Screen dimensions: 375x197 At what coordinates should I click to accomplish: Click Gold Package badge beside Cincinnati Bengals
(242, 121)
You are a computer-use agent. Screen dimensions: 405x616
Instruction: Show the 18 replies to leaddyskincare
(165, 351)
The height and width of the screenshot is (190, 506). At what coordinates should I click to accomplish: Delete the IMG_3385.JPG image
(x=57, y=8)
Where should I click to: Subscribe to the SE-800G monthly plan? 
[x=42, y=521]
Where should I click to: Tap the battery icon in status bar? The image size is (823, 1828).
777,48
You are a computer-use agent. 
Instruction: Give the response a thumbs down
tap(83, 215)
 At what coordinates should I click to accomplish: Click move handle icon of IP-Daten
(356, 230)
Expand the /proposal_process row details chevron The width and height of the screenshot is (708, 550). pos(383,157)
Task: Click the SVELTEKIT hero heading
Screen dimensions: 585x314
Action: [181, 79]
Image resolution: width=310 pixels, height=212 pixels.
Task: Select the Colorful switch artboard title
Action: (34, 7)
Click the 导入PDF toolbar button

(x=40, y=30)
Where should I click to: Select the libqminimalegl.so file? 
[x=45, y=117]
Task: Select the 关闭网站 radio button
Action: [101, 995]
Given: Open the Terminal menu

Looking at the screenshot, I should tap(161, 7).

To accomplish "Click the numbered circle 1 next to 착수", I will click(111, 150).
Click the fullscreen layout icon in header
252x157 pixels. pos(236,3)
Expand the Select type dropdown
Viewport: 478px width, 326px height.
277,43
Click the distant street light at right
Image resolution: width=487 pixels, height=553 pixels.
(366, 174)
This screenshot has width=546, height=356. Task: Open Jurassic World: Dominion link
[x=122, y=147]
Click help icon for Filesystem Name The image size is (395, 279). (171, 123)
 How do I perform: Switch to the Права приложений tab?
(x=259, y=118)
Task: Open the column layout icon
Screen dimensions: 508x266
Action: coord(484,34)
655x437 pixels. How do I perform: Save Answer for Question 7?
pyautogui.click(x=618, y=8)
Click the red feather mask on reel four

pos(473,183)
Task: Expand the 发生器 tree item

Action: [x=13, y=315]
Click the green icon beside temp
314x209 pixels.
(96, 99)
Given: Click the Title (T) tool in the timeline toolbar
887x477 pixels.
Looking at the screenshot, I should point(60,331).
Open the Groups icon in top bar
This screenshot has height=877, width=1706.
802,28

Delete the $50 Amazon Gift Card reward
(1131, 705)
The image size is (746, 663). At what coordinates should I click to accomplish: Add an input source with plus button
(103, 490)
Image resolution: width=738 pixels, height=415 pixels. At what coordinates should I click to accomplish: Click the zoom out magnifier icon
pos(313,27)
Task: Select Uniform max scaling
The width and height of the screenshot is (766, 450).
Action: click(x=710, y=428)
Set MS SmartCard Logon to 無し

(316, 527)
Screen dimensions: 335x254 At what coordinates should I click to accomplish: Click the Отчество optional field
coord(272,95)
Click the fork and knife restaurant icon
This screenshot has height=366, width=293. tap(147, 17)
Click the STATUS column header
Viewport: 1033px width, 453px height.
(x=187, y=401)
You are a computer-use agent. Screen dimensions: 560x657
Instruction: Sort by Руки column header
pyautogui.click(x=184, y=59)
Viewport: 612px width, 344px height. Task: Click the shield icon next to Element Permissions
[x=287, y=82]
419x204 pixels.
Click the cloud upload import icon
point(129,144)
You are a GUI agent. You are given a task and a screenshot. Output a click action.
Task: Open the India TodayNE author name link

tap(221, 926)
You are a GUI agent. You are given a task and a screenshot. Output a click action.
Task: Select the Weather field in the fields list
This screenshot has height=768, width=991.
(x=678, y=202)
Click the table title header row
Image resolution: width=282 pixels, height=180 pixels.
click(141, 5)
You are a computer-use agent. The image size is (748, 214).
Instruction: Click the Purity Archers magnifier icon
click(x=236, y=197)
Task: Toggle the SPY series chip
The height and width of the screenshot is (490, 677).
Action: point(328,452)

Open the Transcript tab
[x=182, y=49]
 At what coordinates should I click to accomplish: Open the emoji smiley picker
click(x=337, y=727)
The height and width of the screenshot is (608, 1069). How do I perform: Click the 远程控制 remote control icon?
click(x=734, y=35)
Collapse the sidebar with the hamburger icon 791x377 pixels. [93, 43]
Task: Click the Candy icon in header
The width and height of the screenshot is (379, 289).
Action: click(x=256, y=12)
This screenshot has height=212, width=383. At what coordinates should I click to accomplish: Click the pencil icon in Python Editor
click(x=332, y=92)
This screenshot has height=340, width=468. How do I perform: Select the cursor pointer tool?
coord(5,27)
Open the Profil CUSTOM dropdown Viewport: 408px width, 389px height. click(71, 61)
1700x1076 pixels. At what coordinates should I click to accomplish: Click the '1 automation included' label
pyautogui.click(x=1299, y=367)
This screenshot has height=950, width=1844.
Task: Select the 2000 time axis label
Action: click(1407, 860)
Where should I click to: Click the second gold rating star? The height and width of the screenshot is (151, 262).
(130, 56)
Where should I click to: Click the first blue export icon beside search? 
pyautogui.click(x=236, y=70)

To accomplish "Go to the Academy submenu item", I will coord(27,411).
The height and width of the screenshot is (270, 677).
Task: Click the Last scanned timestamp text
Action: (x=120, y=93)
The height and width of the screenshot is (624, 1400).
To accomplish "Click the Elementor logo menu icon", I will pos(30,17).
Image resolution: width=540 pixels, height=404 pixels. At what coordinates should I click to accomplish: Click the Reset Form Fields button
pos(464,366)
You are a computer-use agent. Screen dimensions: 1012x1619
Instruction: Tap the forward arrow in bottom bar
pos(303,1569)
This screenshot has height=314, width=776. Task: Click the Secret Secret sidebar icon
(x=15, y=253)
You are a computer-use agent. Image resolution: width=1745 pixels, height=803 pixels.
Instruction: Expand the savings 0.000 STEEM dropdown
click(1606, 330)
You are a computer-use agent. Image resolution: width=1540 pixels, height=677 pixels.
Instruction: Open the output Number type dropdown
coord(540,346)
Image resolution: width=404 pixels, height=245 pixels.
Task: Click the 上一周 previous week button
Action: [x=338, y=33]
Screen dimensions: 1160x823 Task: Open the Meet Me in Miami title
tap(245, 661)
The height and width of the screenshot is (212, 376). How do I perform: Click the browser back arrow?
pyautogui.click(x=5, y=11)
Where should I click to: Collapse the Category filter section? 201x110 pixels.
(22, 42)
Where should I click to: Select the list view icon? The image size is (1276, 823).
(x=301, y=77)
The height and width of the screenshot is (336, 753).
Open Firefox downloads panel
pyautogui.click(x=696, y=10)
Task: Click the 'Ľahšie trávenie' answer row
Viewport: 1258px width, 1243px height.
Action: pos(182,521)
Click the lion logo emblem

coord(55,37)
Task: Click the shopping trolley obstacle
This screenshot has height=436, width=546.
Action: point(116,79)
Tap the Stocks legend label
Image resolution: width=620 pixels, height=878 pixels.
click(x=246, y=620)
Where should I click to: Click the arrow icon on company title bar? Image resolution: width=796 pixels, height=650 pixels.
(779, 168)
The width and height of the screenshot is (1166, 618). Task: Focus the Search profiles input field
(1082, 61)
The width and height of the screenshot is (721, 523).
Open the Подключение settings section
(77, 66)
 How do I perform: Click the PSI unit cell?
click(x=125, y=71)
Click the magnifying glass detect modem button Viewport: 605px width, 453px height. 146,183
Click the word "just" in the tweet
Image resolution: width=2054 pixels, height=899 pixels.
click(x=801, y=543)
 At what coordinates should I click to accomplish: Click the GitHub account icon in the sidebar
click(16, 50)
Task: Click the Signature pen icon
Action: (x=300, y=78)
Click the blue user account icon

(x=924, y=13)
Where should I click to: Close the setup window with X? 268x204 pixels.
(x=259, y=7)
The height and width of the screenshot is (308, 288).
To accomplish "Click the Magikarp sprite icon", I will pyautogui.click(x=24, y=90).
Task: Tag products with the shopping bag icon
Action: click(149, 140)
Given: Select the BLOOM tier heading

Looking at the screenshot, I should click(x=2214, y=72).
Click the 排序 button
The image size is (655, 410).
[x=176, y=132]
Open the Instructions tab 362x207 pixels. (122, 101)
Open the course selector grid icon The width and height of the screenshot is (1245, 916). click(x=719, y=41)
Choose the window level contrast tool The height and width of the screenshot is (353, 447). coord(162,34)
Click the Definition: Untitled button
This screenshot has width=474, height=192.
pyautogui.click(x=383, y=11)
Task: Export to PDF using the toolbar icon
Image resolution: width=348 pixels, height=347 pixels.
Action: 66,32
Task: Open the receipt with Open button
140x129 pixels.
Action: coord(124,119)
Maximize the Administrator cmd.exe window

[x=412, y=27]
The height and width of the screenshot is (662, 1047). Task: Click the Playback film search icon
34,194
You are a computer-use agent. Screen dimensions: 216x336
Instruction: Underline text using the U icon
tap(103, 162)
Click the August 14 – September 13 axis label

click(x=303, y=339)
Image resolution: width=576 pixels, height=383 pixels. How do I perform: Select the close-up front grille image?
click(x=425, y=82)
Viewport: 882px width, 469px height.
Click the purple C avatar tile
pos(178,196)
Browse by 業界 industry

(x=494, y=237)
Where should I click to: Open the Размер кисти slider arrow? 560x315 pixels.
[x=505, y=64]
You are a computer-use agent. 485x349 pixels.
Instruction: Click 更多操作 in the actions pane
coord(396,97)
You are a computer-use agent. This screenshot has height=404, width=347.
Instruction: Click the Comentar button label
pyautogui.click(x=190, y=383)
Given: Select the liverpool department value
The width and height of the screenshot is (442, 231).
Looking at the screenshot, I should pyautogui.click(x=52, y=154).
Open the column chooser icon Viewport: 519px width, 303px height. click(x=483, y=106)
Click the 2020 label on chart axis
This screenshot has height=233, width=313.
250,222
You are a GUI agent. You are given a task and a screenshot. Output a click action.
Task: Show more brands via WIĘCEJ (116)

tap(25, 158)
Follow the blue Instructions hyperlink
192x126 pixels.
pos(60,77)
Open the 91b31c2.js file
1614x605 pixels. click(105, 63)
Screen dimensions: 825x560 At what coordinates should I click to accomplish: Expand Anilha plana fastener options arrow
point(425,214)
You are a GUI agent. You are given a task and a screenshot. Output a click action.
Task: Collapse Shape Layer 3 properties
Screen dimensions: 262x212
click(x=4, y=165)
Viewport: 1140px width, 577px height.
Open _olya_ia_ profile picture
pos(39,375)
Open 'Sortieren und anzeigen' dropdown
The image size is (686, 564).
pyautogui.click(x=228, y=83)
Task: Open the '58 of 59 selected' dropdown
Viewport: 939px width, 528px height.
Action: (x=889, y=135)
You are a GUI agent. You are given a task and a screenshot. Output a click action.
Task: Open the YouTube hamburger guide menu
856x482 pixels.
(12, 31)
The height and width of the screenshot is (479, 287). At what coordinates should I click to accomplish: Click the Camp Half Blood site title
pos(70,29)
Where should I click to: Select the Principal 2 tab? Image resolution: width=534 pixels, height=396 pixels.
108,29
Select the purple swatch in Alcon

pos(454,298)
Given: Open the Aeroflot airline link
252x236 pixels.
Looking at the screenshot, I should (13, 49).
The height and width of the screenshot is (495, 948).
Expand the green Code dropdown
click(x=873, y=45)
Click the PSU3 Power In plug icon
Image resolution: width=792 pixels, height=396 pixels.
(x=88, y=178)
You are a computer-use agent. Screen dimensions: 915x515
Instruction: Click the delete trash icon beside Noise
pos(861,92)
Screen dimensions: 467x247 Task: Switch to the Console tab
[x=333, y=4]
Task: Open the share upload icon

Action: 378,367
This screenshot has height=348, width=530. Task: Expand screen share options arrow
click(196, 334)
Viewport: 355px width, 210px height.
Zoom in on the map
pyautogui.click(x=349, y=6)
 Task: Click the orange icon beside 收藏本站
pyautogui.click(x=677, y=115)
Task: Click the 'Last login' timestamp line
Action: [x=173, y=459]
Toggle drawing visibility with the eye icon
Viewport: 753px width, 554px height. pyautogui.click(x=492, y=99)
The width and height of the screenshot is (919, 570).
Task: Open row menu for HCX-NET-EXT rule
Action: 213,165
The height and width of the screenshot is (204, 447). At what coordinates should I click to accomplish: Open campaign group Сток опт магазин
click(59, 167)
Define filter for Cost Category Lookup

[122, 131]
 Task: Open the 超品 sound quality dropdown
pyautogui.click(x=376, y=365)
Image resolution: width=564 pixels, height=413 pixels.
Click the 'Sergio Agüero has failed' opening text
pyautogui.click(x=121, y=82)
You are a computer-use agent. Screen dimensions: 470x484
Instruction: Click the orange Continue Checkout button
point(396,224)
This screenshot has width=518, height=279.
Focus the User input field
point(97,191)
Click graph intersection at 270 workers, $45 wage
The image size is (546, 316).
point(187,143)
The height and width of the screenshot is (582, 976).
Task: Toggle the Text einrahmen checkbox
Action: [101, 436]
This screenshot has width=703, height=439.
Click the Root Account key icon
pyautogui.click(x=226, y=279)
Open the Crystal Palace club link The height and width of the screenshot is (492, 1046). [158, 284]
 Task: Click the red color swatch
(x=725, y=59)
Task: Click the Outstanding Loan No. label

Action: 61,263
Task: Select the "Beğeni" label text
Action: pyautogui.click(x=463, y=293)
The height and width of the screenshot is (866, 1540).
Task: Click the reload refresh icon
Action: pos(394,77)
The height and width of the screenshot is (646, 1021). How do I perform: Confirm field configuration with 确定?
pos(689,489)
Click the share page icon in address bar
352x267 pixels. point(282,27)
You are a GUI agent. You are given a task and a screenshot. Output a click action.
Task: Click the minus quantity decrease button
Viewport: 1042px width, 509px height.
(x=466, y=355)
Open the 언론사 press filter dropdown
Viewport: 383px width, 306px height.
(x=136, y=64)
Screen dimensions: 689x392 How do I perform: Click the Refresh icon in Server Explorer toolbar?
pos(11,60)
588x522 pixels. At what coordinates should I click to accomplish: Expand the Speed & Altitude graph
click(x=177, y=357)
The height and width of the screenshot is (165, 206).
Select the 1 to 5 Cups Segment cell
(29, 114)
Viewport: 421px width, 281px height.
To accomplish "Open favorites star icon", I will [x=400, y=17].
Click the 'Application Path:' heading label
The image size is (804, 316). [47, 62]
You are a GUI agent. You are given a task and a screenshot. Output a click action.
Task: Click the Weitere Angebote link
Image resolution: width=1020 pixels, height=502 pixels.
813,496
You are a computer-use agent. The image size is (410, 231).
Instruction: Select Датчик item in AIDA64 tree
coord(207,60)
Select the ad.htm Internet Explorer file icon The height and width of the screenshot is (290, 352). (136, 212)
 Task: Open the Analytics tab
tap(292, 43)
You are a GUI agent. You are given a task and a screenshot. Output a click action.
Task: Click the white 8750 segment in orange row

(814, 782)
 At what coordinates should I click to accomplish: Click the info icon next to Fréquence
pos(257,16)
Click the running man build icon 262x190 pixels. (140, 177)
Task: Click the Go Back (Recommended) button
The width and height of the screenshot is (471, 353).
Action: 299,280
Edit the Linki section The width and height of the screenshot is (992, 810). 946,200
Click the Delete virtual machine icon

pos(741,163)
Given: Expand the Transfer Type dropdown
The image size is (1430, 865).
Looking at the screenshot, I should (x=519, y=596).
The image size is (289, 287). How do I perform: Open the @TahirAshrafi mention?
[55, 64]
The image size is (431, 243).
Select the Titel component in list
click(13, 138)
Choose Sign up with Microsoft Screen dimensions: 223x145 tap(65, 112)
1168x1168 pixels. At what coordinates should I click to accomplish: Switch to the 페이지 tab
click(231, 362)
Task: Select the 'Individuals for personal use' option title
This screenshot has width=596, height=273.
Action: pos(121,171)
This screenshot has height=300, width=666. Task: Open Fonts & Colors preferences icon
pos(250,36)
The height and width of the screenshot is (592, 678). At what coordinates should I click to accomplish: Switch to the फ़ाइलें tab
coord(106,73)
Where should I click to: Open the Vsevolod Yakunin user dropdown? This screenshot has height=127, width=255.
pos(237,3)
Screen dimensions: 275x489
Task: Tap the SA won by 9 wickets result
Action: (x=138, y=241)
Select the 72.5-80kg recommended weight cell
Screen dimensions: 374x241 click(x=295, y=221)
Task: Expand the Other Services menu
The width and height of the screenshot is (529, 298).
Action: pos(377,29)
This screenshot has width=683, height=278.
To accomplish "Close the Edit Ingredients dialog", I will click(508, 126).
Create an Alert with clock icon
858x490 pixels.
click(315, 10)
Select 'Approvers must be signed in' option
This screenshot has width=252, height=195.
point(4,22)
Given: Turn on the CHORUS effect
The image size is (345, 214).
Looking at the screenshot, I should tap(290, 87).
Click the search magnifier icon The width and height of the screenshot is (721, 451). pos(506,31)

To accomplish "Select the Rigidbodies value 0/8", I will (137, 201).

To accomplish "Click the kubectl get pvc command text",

* **Requirement**:
Your answer should be the lines above, from the line containing "The height and width of the screenshot is (336, 753)." up to and including the line containing "Tap the Stocks legend label", reproduced exactly and with nothing else.

* **Output below**:
The height and width of the screenshot is (336, 753).
Open Firefox downloads panel
pyautogui.click(x=696, y=10)
Task: Click the 'Ľahšie trávenie' answer row
Viewport: 1258px width, 1243px height.
Action: pos(182,521)
Click the lion logo emblem

coord(55,37)
Task: Click the shopping trolley obstacle
This screenshot has height=436, width=546.
Action: point(116,79)
Tap the Stocks legend label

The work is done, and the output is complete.